Description of Variables: Variables include adolescent respondents' answers to questions about whether violence and drug abuse were problems in their schools and communities, what types of violence they had personally witnessed, where, how recently, and who the victims and perpetrators were, their alcohol and drug use history, including types of drugs used, age of first use, frequency of use, and problems related to use, whether they had been victims of physical or sexual assault, family background, including whether respondent was subject to harsh physical punishment and whether anyone in the family had a problem with drinking or drug use, the delinquent behavior of respondents and their friends, including destruction of property, assault, theft, sexual assault, and gang activity, and demographic information, including age, race, gender, grade in school, and number of people in household. Parents provided the family's income level. Other variables include whether the respondent suffered from Post Traumatic Stress Disorder, a weighting variable based on 1995 census data, and several derived variables that were not included in the original dataset, including dichotomous variables related to extent of drug use, dichotomous variables indicating whether different kinds of violence were witnessed, and total times different kinds of violence were witnessed.

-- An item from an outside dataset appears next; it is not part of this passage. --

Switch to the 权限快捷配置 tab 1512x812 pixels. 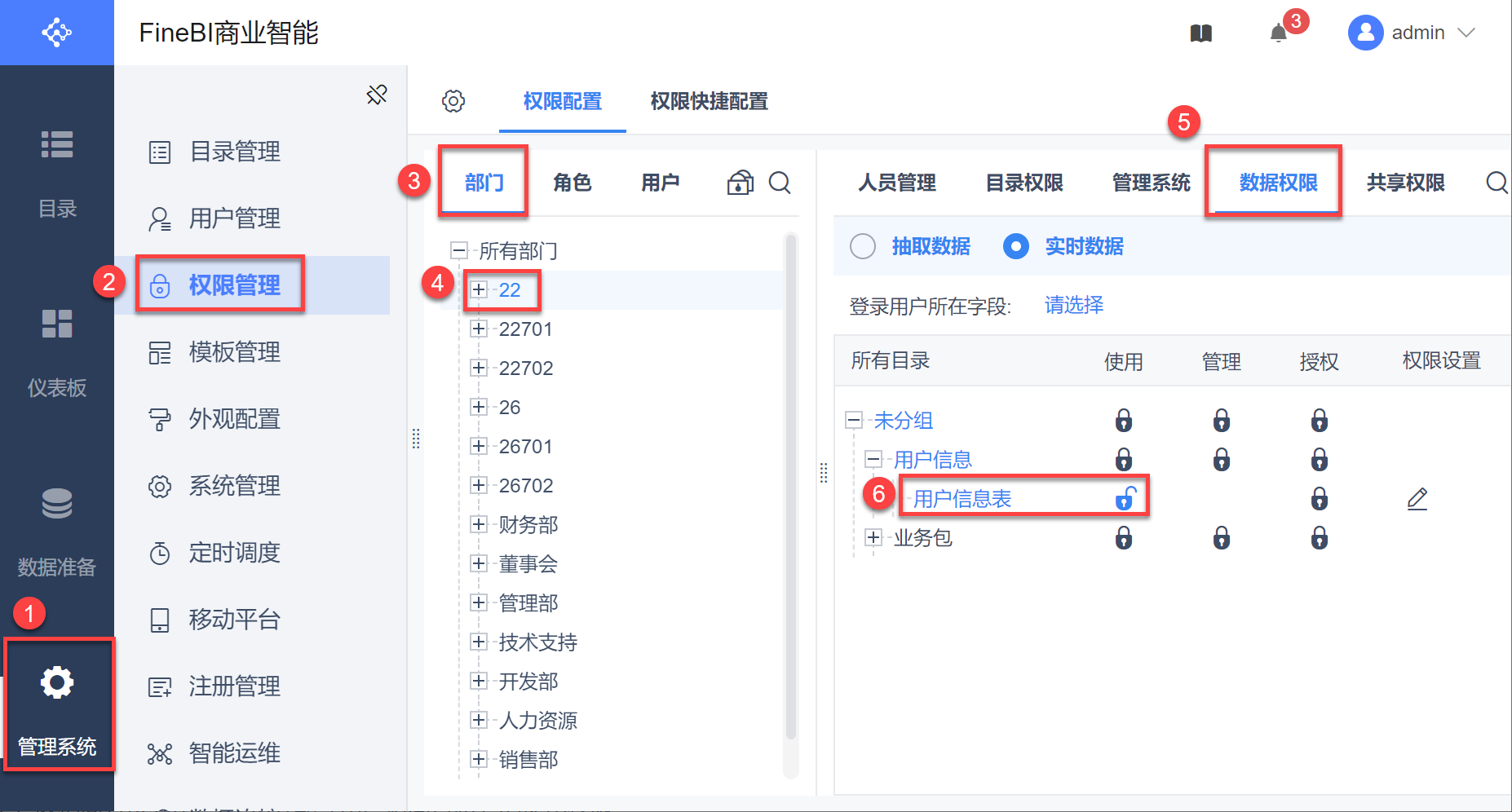709,101
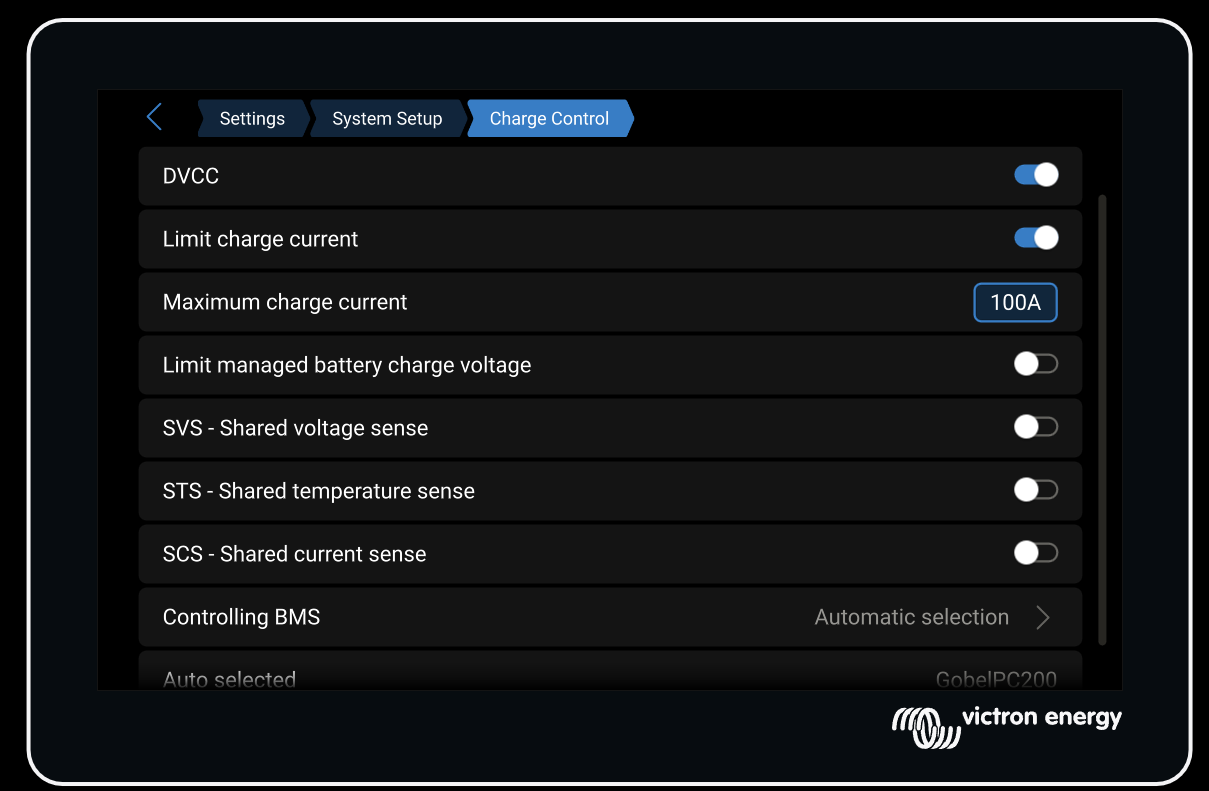Select Automatic selection for Controlling BMS
This screenshot has height=791, width=1209.
[911, 617]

Response Rates: Parents in 90.1 percent of eligible households completed interviews and parents in 78.9 percent of eligible households gave permission for their adolescents to be interviewed. Adolescent interviews were completed in 75 percent of eligible households, 83.2 percent of households with completed parent interviews, and 95 percent of households with parental permission.
Presence of Common Scales: None.
Extent of Processing: ICPSR data undergo a confidentiality review and are altered when necessary to limit the risk of disclosure. ICPSR also routinely creates ready-to-go data files along with setups in the major statistical software formats as well as standard codebooks to accompany the data. In addition to these procedures, ICPSR performed the following processing steps for this data collection:
- Standardized missing values.
- Checked for undocumented or out-of-range codes.
Original ICPSR Release: 2004-09-02
- 2005-11-04 On 2005-03-14 new files were added to one or more datasets. These files included additional setup files as well as one or more of the following: SAS program, SAS transport, SPSS portable, and Stata system files. The metadata record was revised 2005-11-04 to reflect these additions.